Con el tiempo una aprende que lo emocional le gana a lo racional. Que nuestras decisiones no son tan lógicas como imaginábamos y que acertar no es el resultado de combinar adecuadamente alternativas y probabilidades. No, nuestro cerebro no es maquinaria perfectamente engrasada.
Nos gusta pensar que somos objetivos, pragmáticos y que razonamos de manera coherente. Nos sentimos orgullosos de nuestras sensatas y juiciosas decisiones. Pero hasta el intelecto más lúcido, perspicaz, delicado y agudo no deja de ser humano y vulnerable a fuerzas que lo orientan hacia decisiones razonadas sin lógica.
Si fuéramos tan libres, lógicos y racionales a la hora de pensar, ante cualquier problema analizaríamos la situación con claridad, sopesando pros y contras a corto y largo plazo y escogeríamos la solución que más nos beneficia. Pero nuestro cerebro es falible: nos apuntamos a gimnasios y no acudimos, utilizamos el móvil mientras conducimos, negamos que funcionen vacunas altamente efectivas, destruimos el medio ambiente o tenemos serios apuros para avanzar en problemas sociales como la pobreza, la discriminación, la guerra… ¿Acaso no somos tan inteligentes como pensamos? Somos en gran medida criaturas sociales y emocionales antes que racionales y lógicas. Muchas de nuestras decisiones están moderadas por nuestros afectos y por los de quienes nos rodean. Las justificaciones y razones llegan después.
La investigación en psicología ha demostrado que somos predeciblemente irracionales. Estas fuerzas ocultas que condicionan nuestras decisiones se denominan sesgos cognitivos. Son atajos mentales que sortean la lógica, inherentes a la naturaleza humana. Están presentes en todos los grupos sociales y son sistemáticos, constantes, persistentes y no siempre nos llevan a escoger opciones poco aconsejables. A veces la irracionalidad nos favorece y nos lleva a tomar decisiones que permiten adaptarnos, sobrevivir, pues de lo contrario quedaríamos paralizados, incapaces de valorar todas las señas e indicios y culpándonos de aquello que hemos hecho y no deberíamos.

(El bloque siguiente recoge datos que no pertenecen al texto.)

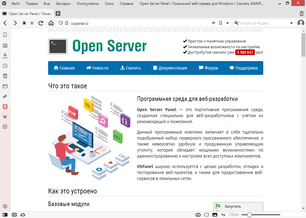Click the Capture page camera icon
The width and height of the screenshot is (306, 218).
point(198,215)

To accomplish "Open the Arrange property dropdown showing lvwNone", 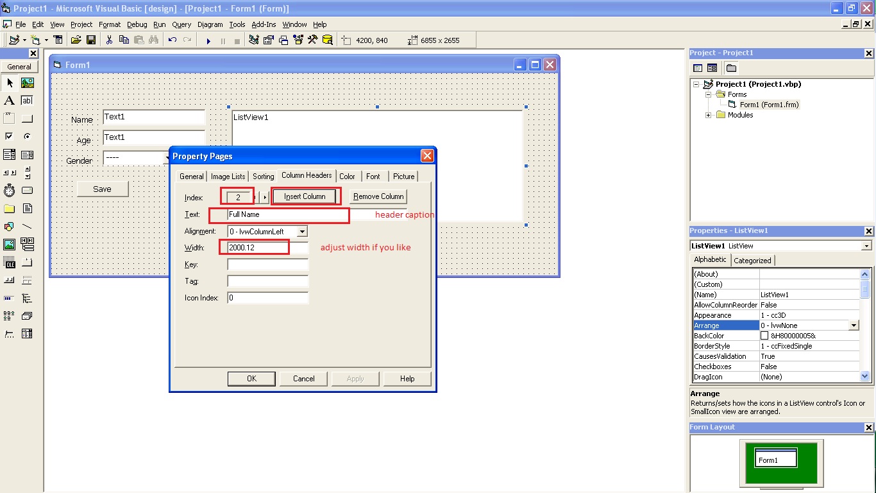I will point(854,325).
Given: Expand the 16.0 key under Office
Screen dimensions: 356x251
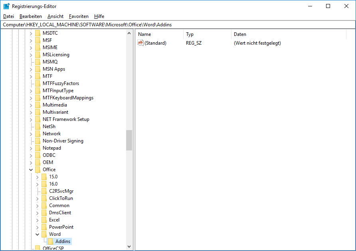Looking at the screenshot, I should tap(37, 184).
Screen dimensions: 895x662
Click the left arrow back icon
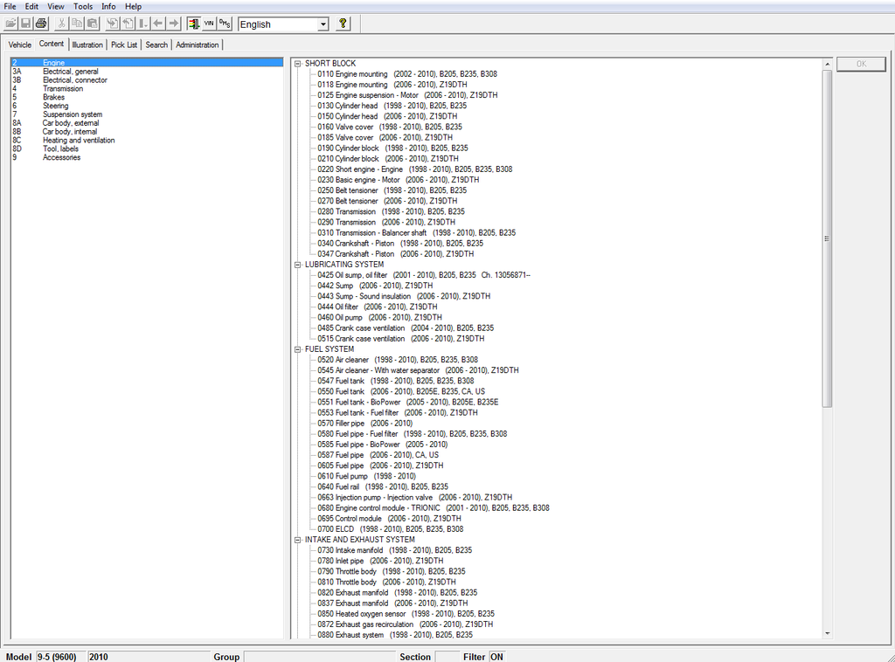[158, 24]
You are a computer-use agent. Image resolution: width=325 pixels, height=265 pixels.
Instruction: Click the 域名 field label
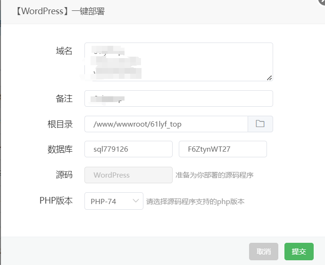click(x=64, y=51)
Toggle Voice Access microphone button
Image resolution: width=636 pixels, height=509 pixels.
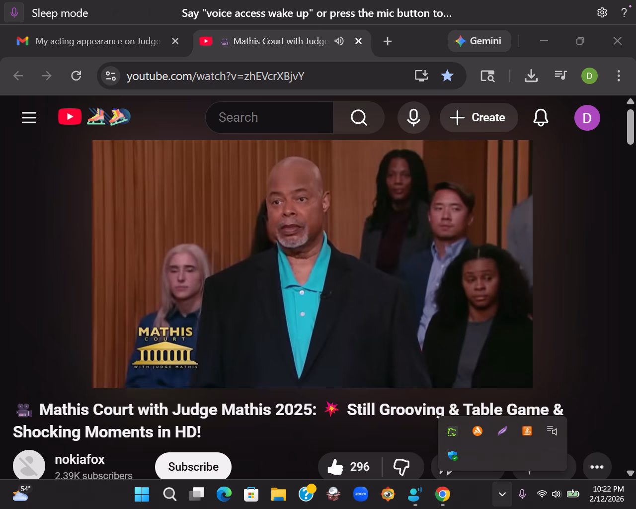tap(14, 13)

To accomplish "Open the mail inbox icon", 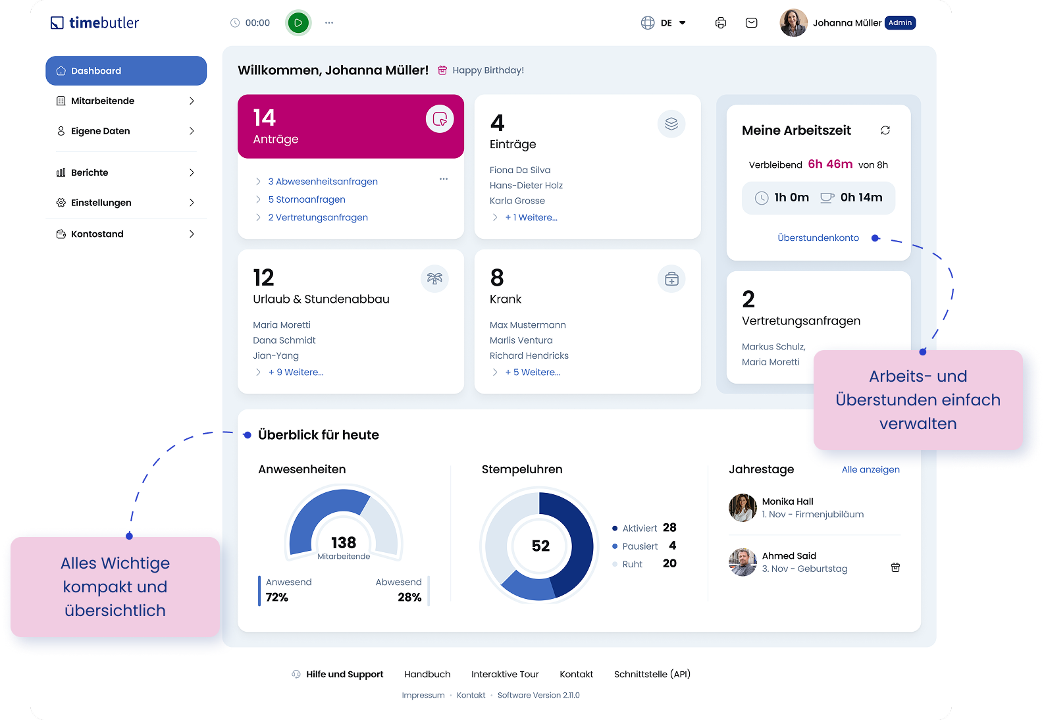I will tap(751, 23).
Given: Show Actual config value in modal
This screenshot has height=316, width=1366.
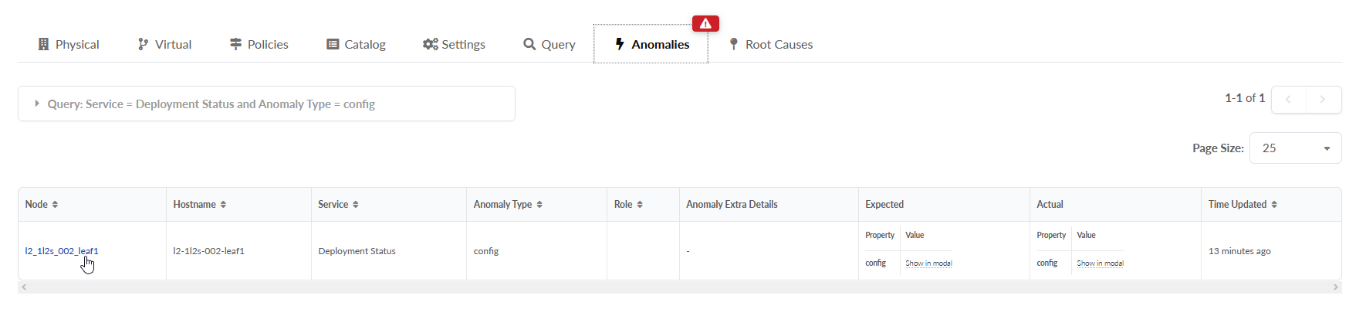Looking at the screenshot, I should (1100, 263).
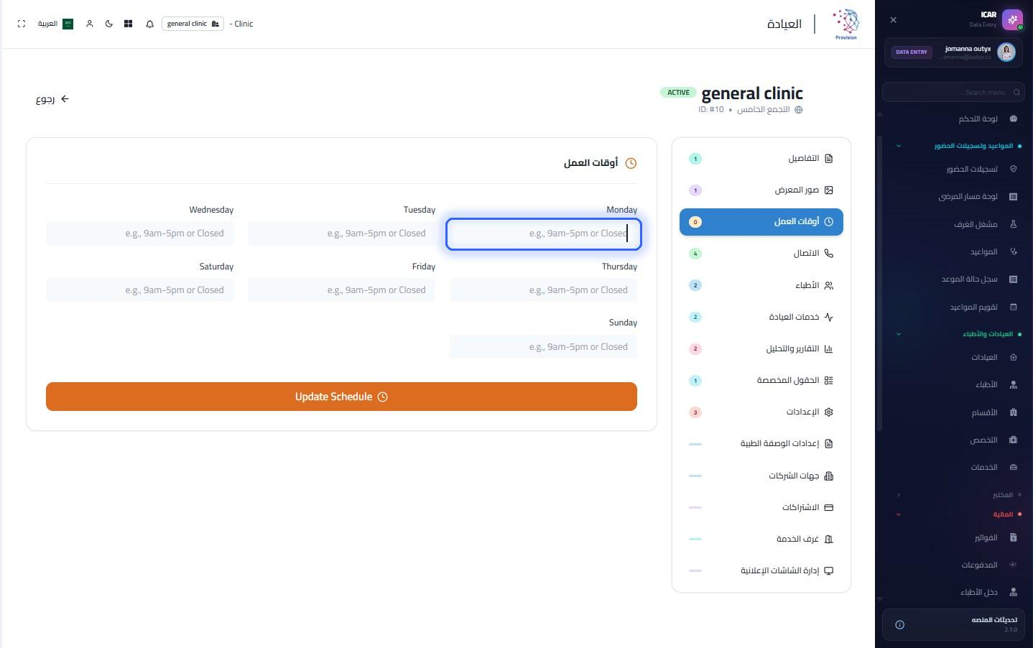Close sidebar with the X icon
This screenshot has height=648, width=1033.
pyautogui.click(x=893, y=20)
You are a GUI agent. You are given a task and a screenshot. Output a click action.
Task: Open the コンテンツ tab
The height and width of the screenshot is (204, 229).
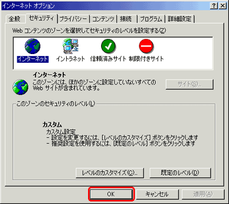click(x=103, y=19)
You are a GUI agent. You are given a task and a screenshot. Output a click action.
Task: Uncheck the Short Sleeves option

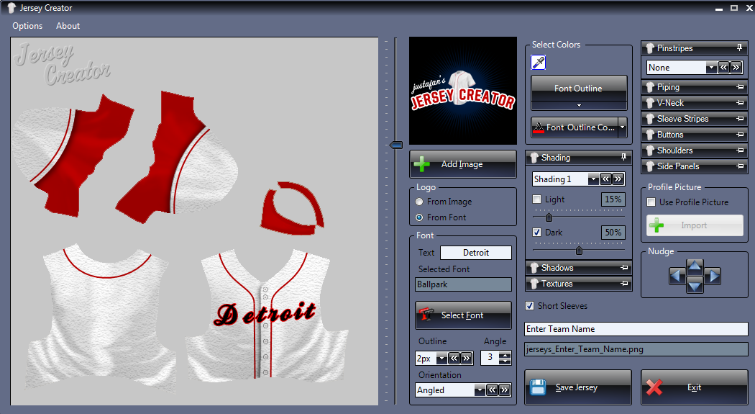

Cometemos estos sesgos cuando creemos saber lo que piensan los demás, cuando juzgamos de manera diferente la misma conducta si la realizamos nosotros o los otros, cuando nos negamos a abandonar algo poco gratificante porque ya hemos invertido tiempo y esfuerzo en ello, cuando sobrevaloramos las conductas y características de una persona sólo porque en el pasado ya la hemos evaluado positivamente o cuando recordamos, interpretamos, buscamos o propiciamos información que confirma lo que anteriormente ya hemos decidido. Forman parte de nuestra asombrosa, maravillosa e irracional naturaleza humana. La irracionalidad nos hace precisamente humanos.
El cerebro es tremendamente complejo y a través de los sesgos puede engañarnos. Entender que nuestras emociones son interesadas y veleidosas y que los mecanismos que utiliza nuestra mente son sesgados nos puede ayudar a tomar decisiones más razonables. Apreciemos las imperfecciones que nos favorecen en lugar de aspirar a una perfecta racionalidad.